=== The problem ===
Rewrite the items from the line containing "This screenshot has height=560, width=593." through the line containing "Action: tap(514, 276)", replacing "dropdown" with "select box" and leaving everything else the same.

=== Data for processing ===
------------------------------------
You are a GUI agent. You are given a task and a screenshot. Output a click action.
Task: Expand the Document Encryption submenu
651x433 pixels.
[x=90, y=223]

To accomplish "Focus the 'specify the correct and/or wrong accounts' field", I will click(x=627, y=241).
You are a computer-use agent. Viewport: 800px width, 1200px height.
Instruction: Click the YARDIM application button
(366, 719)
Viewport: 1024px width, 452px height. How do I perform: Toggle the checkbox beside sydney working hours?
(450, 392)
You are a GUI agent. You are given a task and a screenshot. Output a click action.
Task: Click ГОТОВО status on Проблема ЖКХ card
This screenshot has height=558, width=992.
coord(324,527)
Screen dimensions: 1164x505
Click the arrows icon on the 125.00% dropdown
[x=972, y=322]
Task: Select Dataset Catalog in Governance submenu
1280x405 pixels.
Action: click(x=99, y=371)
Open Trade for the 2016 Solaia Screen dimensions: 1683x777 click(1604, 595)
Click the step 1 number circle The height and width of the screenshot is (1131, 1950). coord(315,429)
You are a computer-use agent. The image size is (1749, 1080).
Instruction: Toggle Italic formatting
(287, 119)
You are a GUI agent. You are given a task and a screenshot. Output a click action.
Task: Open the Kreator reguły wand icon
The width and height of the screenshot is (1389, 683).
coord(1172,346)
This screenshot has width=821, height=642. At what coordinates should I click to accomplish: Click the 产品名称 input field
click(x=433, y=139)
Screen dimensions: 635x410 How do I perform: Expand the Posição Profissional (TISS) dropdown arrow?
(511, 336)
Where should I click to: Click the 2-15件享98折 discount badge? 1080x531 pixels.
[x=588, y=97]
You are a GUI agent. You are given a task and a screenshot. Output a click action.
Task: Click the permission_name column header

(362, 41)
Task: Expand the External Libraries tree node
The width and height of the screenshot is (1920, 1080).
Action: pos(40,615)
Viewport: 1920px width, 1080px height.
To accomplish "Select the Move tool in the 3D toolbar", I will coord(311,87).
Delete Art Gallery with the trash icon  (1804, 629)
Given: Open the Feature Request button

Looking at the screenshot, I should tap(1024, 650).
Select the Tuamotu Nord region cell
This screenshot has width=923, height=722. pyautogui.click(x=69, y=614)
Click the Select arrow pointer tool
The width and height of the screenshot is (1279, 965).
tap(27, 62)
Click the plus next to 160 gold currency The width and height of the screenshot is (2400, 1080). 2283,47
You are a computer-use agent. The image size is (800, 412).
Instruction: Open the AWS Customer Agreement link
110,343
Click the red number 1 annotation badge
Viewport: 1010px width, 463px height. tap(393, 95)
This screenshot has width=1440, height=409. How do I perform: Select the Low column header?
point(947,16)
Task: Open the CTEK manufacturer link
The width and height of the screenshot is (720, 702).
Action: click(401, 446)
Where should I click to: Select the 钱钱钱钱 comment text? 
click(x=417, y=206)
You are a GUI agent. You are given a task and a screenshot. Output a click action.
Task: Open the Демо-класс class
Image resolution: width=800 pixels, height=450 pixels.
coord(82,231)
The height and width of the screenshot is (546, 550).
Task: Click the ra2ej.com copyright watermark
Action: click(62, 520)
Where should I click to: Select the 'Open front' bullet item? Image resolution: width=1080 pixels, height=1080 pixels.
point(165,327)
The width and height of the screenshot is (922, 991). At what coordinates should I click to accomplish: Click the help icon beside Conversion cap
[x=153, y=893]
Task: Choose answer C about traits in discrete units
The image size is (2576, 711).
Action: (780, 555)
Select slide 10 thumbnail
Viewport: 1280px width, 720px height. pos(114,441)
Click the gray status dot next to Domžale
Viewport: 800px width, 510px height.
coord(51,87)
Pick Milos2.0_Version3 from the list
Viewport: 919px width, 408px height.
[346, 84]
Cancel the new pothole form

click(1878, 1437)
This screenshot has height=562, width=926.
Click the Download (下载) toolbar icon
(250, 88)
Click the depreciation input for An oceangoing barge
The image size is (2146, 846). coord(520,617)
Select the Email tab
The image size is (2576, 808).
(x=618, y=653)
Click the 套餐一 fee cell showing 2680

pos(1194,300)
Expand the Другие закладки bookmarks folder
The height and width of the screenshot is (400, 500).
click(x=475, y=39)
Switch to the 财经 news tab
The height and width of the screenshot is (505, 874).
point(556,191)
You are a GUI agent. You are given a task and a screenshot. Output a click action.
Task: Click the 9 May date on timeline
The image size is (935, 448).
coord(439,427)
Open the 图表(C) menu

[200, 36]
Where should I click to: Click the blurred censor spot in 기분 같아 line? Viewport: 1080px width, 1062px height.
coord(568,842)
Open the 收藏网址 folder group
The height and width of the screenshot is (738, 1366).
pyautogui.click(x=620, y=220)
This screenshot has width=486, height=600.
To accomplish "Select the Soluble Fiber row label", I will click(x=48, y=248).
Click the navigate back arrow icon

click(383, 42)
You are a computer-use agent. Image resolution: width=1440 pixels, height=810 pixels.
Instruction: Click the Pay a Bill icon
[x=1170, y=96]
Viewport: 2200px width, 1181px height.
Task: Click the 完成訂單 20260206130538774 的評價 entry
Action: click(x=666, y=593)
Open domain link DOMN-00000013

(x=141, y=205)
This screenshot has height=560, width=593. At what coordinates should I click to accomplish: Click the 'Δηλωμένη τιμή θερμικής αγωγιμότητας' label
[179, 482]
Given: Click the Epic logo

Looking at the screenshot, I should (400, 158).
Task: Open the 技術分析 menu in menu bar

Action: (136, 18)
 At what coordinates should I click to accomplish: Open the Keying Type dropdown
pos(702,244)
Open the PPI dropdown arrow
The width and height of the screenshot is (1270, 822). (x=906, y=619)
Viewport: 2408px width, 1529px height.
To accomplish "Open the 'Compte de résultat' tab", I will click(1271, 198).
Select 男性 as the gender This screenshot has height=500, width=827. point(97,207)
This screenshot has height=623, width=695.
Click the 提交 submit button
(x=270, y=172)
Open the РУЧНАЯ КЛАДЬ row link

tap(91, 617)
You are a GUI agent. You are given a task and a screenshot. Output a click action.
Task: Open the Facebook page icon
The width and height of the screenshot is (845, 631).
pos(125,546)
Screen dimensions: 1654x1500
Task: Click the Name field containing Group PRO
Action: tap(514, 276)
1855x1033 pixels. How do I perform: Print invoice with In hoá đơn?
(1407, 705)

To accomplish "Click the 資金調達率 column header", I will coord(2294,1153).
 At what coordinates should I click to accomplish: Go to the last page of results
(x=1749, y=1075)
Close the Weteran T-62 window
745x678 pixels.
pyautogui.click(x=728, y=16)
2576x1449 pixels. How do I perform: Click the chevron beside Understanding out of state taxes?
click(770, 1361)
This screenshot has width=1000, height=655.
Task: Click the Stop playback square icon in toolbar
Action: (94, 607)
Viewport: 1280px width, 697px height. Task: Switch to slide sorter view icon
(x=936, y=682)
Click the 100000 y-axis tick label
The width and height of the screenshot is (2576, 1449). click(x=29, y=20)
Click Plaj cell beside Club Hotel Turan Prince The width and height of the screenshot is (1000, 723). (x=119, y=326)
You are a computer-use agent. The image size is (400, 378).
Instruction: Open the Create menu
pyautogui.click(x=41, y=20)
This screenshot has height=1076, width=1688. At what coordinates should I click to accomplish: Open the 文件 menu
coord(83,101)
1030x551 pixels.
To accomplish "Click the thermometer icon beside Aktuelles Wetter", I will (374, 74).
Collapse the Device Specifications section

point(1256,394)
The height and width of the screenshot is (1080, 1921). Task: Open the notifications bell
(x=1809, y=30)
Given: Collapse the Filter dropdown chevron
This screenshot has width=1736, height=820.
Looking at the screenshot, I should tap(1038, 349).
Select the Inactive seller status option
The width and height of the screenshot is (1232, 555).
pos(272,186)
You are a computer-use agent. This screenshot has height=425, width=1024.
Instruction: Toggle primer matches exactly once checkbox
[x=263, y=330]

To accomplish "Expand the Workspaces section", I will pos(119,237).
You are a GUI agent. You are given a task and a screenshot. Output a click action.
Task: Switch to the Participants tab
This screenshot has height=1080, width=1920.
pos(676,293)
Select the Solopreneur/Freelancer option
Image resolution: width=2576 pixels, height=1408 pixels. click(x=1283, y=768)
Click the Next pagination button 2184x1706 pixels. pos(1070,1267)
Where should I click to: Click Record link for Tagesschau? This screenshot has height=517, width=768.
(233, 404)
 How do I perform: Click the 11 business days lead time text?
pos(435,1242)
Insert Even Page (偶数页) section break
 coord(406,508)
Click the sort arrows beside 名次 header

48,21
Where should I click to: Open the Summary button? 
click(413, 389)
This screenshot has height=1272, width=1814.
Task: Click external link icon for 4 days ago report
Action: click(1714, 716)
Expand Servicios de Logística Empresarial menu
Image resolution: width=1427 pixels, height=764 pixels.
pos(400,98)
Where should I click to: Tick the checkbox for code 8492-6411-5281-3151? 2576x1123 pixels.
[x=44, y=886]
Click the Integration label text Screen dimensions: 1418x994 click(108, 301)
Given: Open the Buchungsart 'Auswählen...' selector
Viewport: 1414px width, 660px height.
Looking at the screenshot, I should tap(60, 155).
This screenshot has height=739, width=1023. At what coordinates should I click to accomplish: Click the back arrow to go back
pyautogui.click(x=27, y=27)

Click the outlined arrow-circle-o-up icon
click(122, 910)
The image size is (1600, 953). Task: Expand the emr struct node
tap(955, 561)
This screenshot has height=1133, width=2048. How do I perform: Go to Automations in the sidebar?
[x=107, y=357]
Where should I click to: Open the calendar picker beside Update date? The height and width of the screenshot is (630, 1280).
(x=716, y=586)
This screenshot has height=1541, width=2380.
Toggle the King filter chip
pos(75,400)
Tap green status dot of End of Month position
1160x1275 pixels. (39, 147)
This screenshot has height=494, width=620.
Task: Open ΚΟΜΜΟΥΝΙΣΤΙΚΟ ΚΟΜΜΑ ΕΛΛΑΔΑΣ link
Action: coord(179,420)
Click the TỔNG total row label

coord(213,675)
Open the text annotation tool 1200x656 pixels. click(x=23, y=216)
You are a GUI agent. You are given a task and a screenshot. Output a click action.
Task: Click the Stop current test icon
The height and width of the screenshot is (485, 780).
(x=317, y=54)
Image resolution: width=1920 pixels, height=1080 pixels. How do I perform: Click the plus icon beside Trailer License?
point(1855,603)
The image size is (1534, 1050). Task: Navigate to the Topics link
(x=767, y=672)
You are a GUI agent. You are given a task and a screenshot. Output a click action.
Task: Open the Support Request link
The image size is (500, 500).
------------------------------------
=== Expected output ===
This screenshot has height=560, width=593. At what coordinates should I click to accomplish: Click the 'Δηλωμένη τιμή θερμικής αγωγιμότητας' label
[179, 482]
Given: Click the Epic logo

Looking at the screenshot, I should (400, 158).
Task: Open the 技術分析 menu in menu bar

Action: (136, 18)
 At what coordinates should I click to accomplish: Open the Keying Type select box
pos(702,244)
Open the PPI select box arrow
The width and height of the screenshot is (1270, 822). (x=906, y=619)
Viewport: 2408px width, 1529px height.
To accomplish "Open the 'Compte de résultat' tab", I will click(1271, 198).
Select 男性 as the gender This screenshot has height=500, width=827. point(97,207)
This screenshot has height=623, width=695.
Click the 提交 submit button
(x=270, y=172)
Open the РУЧНАЯ КЛАДЬ row link

tap(91, 617)
You are a GUI agent. You are given a task and a screenshot. Output a click action.
Task: Open the Facebook page icon
The width and height of the screenshot is (845, 631).
pos(125,546)
Screen dimensions: 1654x1500
Task: Click the Name field containing Group PRO
Action: tap(514, 276)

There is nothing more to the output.